Records for the exercise START

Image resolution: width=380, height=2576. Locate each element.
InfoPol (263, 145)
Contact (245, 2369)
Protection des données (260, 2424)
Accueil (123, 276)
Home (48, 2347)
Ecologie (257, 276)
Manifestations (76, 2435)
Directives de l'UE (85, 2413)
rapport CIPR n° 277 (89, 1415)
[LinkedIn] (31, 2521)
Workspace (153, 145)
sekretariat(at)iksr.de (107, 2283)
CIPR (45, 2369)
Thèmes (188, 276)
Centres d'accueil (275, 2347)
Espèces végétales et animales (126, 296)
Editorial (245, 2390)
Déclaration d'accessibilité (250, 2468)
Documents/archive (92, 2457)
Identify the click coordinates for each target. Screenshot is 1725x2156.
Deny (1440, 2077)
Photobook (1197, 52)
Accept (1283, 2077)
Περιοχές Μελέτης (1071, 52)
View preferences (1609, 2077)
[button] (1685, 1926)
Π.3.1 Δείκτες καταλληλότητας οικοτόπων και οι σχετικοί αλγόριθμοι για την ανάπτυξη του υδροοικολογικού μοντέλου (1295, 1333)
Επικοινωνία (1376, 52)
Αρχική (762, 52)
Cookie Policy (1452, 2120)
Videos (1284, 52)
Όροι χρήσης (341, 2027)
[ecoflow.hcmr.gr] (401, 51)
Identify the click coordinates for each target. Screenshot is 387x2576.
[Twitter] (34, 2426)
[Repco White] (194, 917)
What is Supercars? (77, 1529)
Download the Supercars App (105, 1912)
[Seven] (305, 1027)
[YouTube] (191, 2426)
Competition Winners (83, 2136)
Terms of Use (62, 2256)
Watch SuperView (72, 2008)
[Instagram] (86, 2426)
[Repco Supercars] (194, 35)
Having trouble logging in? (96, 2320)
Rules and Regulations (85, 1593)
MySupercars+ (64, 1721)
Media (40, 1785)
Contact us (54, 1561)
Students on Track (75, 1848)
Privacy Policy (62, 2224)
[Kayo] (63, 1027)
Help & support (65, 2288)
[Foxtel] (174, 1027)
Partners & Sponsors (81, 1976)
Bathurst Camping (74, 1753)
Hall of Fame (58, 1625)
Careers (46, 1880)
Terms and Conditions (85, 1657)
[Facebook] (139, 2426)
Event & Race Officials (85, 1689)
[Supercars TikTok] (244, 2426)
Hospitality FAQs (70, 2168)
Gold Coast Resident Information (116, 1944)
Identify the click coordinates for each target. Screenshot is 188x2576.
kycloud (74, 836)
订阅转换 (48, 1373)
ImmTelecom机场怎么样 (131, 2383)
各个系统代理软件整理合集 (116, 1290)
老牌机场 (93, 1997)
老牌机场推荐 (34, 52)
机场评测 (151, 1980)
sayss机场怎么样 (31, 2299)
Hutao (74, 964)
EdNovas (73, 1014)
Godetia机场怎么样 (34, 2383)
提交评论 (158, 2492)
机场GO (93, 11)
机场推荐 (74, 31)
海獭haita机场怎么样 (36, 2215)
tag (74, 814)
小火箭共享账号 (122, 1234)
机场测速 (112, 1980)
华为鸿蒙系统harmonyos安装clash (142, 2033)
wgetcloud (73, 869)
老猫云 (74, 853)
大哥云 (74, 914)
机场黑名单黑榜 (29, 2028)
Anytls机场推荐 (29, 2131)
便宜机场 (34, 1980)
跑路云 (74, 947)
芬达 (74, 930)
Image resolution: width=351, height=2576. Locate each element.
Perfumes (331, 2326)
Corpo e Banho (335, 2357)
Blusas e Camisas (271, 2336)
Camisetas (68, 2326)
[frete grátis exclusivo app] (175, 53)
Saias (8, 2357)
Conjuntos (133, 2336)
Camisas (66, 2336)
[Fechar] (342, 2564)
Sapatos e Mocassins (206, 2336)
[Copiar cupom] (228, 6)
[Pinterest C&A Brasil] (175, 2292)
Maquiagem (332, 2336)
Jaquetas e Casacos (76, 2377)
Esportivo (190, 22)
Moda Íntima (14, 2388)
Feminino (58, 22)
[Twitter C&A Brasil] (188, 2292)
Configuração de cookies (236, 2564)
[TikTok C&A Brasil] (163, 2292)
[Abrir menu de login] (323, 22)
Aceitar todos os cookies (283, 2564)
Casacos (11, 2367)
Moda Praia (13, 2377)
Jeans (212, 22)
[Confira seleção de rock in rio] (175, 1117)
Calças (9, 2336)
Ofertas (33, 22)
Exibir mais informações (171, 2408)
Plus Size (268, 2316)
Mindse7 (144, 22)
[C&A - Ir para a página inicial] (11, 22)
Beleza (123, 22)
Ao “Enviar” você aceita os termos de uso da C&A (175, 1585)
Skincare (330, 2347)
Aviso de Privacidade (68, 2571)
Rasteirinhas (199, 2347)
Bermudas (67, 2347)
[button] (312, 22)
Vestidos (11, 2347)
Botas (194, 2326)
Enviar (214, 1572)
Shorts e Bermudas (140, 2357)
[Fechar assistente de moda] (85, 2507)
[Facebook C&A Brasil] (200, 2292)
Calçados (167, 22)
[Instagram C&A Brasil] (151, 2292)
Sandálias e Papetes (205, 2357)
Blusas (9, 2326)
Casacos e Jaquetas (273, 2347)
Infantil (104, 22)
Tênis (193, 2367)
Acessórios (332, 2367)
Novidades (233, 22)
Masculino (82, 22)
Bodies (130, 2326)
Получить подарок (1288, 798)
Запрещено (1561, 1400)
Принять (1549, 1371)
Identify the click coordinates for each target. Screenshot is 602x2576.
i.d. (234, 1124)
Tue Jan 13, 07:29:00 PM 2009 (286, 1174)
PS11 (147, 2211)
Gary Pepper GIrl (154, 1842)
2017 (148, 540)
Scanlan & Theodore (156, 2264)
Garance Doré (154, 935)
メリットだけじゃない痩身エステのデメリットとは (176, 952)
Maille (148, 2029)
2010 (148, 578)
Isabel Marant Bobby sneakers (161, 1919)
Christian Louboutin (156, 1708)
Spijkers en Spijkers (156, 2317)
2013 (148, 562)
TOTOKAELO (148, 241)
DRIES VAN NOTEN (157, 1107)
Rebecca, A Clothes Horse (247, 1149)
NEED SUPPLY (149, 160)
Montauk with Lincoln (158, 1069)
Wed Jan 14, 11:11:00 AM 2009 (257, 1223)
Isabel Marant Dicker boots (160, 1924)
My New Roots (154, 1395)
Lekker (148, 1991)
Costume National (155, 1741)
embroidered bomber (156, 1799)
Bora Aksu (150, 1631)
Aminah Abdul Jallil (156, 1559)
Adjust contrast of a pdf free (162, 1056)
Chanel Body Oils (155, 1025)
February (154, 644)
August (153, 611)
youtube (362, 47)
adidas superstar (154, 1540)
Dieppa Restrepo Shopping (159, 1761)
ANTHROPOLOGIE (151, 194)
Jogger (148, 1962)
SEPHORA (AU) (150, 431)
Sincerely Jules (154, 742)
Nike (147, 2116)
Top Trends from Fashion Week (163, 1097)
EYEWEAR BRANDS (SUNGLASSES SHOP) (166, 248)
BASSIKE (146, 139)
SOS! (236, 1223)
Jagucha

Records for the exercise END

Problem –
All of the data above is to be given again, word for word.

Output for this exercise –
Image resolution: width=380, height=2576. Locate each element.
InfoPol (263, 145)
Contact (245, 2369)
Protection des données (260, 2424)
Accueil (123, 276)
Home (48, 2347)
Ecologie (257, 276)
Manifestations (76, 2435)
Directives de l'UE (85, 2413)
rapport CIPR n° 277 (89, 1415)
[LinkedIn] (31, 2521)
Workspace (153, 145)
sekretariat(at)iksr.de (107, 2283)
CIPR (45, 2369)
Thèmes (188, 276)
Centres d'accueil (275, 2347)
Espèces végétales et animales (126, 296)
Editorial (245, 2390)
Déclaration d'accessibilité (250, 2468)
Documents/archive (92, 2457)
Identify the click coordinates for each target. Screenshot is 1725x2156.
Deny (1440, 2077)
Photobook (1197, 52)
Accept (1283, 2077)
Περιοχές Μελέτης (1071, 52)
View preferences (1609, 2077)
[button] (1685, 1926)
Π.3.1 Δείκτες καταλληλότητας οικοτόπων και οι σχετικοί αλγόριθμοι για την ανάπτυξη του υδροοικολογικού μοντέλου (1295, 1333)
Επικοινωνία (1376, 52)
Αρχική (762, 52)
Cookie Policy (1452, 2120)
Videos (1284, 52)
Όροι χρήσης (341, 2027)
[ecoflow.hcmr.gr] (401, 51)
Identify the click coordinates for each target. Screenshot is 387x2576.
[Twitter] (34, 2426)
[Repco White] (194, 917)
What is Supercars? (77, 1529)
Download the Supercars App (105, 1912)
[Seven] (305, 1027)
[YouTube] (191, 2426)
Competition Winners (83, 2136)
Terms of Use (62, 2256)
Watch SuperView (72, 2008)
[Instagram] (86, 2426)
[Repco Supercars] (194, 35)
Having trouble logging in? (96, 2320)
Rules and Regulations (85, 1593)
MySupercars+ (64, 1721)
Media (40, 1785)
Contact us (54, 1561)
Students on Track (75, 1848)
Privacy Policy (62, 2224)
[Kayo] (63, 1027)
Help & support (65, 2288)
[Foxtel] (174, 1027)
Partners & Sponsors (81, 1976)
Bathurst Camping (74, 1753)
Hall of Fame (58, 1625)
Careers (46, 1880)
Terms and Conditions (85, 1657)
[Facebook] (139, 2426)
Event & Race Officials (85, 1689)
[Supercars TikTok] (244, 2426)
Hospitality FAQs (70, 2168)
Gold Coast Resident Information (116, 1944)
Identify the click coordinates for each target. Screenshot is 188x2576.
kycloud (74, 836)
订阅转换 (48, 1373)
ImmTelecom机场怎么样 (131, 2383)
各个系统代理软件整理合集 (116, 1290)
老牌机场 (93, 1997)
老牌机场推荐 (34, 52)
机场评测 (151, 1980)
sayss机场怎么样 (31, 2299)
Hutao (74, 964)
EdNovas (73, 1014)
Godetia机场怎么样 (34, 2383)
提交评论 (158, 2492)
机场GO (93, 11)
机场推荐 (74, 31)
海獭haita机场怎么样 (36, 2215)
tag (74, 814)
小火箭共享账号 (122, 1234)
机场测速 (112, 1980)
华为鸿蒙系统harmonyos安装clash (142, 2033)
wgetcloud (73, 869)
老猫云 (74, 853)
大哥云 (74, 914)
机场黑名单黑榜 (29, 2028)
Anytls机场推荐 (29, 2131)
便宜机场 (34, 1980)
跑路云 (74, 947)
芬达 (74, 930)
Image resolution: width=351, height=2576. Locate each element.
Perfumes (331, 2326)
Corpo e Banho (335, 2357)
Blusas e Camisas (271, 2336)
Camisetas (68, 2326)
[frete grátis exclusivo app] (175, 53)
Saias (8, 2357)
Conjuntos (133, 2336)
Camisas (66, 2336)
[Fechar] (342, 2564)
Sapatos e Mocassins (206, 2336)
[Copiar cupom] (228, 6)
[Pinterest C&A Brasil] (175, 2292)
Maquiagem (332, 2336)
Jaquetas e Casacos (76, 2377)
Esportivo (190, 22)
Moda Íntima (14, 2388)
Feminino (58, 22)
[Twitter C&A Brasil] (188, 2292)
Configuração de cookies (236, 2564)
[TikTok C&A Brasil] (163, 2292)
[Abrir menu de login] (323, 22)
Aceitar todos os cookies (283, 2564)
Casacos (11, 2367)
Moda Praia (13, 2377)
Jeans (212, 22)
[Confira seleção de rock in rio] (175, 1117)
Calças (9, 2336)
Ofertas (33, 22)
Exibir mais informações (171, 2408)
Plus Size (268, 2316)
Mindse7 (144, 22)
[C&A - Ir para a página inicial] (11, 22)
Beleza (123, 22)
Ao “Enviar” você aceita os termos de uso da C&A (175, 1585)
Skincare (330, 2347)
Aviso de Privacidade (68, 2571)
Rasteirinhas (199, 2347)
Bermudas (67, 2347)
[button] (312, 22)
Vestidos (11, 2347)
Botas (194, 2326)
Enviar (214, 1572)
Shorts e Bermudas (140, 2357)
[Fechar assistente de moda] (85, 2507)
[Facebook C&A Brasil] (200, 2292)
Calçados (167, 22)
[Instagram C&A Brasil] (151, 2292)
Sandálias e Papetes (205, 2357)
Blusas (9, 2326)
Casacos e Jaquetas (273, 2347)
Infantil (104, 22)
Tênis (193, 2367)
Acessórios (332, 2367)
Novidades (233, 22)
Masculino (82, 22)
Bodies (130, 2326)
Получить подарок (1288, 798)
Запрещено (1561, 1400)
Принять (1549, 1371)
Identify the click coordinates for each target. Screenshot is 602x2576.
i.d. (234, 1124)
Tue Jan 13, 07:29:00 PM 2009 (286, 1174)
PS11 (147, 2211)
Gary Pepper GIrl (154, 1842)
2017 (148, 540)
Scanlan & Theodore (156, 2264)
Garance Doré (154, 935)
メリットだけじゃない痩身エステのデメリットとは (176, 952)
Maille (148, 2029)
2010 (148, 578)
Isabel Marant Bobby sneakers (161, 1919)
Christian Louboutin (156, 1708)
Spijkers en Spijkers (156, 2317)
2013 (148, 562)
TOTOKAELO (148, 241)
DRIES VAN NOTEN (157, 1107)
Rebecca, A Clothes Horse (247, 1149)
NEED SUPPLY (149, 160)
Montauk with Lincoln (158, 1069)
Wed Jan 14, 11:11:00 AM 2009 (257, 1223)
Isabel Marant Dicker boots (160, 1924)
My New Roots (154, 1395)
Lekker (148, 1991)
Costume National (155, 1741)
embroidered bomber (156, 1799)
Bora Aksu (150, 1631)
Aminah Abdul Jallil (156, 1559)
Adjust contrast of a pdf free (162, 1056)
Chanel Body Oils (155, 1025)
February (154, 644)
August (153, 611)
youtube (362, 47)
adidas superstar (154, 1540)
Dieppa Restrepo Shopping (159, 1761)
ANTHROPOLOGIE (151, 194)
Jogger (148, 1962)
SEPHORA (AU) (150, 431)
Sincerely Jules (154, 742)
Nike (147, 2116)
Top Trends from Fashion Week (163, 1097)
EYEWEAR BRANDS (SUNGLASSES SHOP) (166, 248)
BASSIKE (146, 139)
SOS! (236, 1223)
Jagucha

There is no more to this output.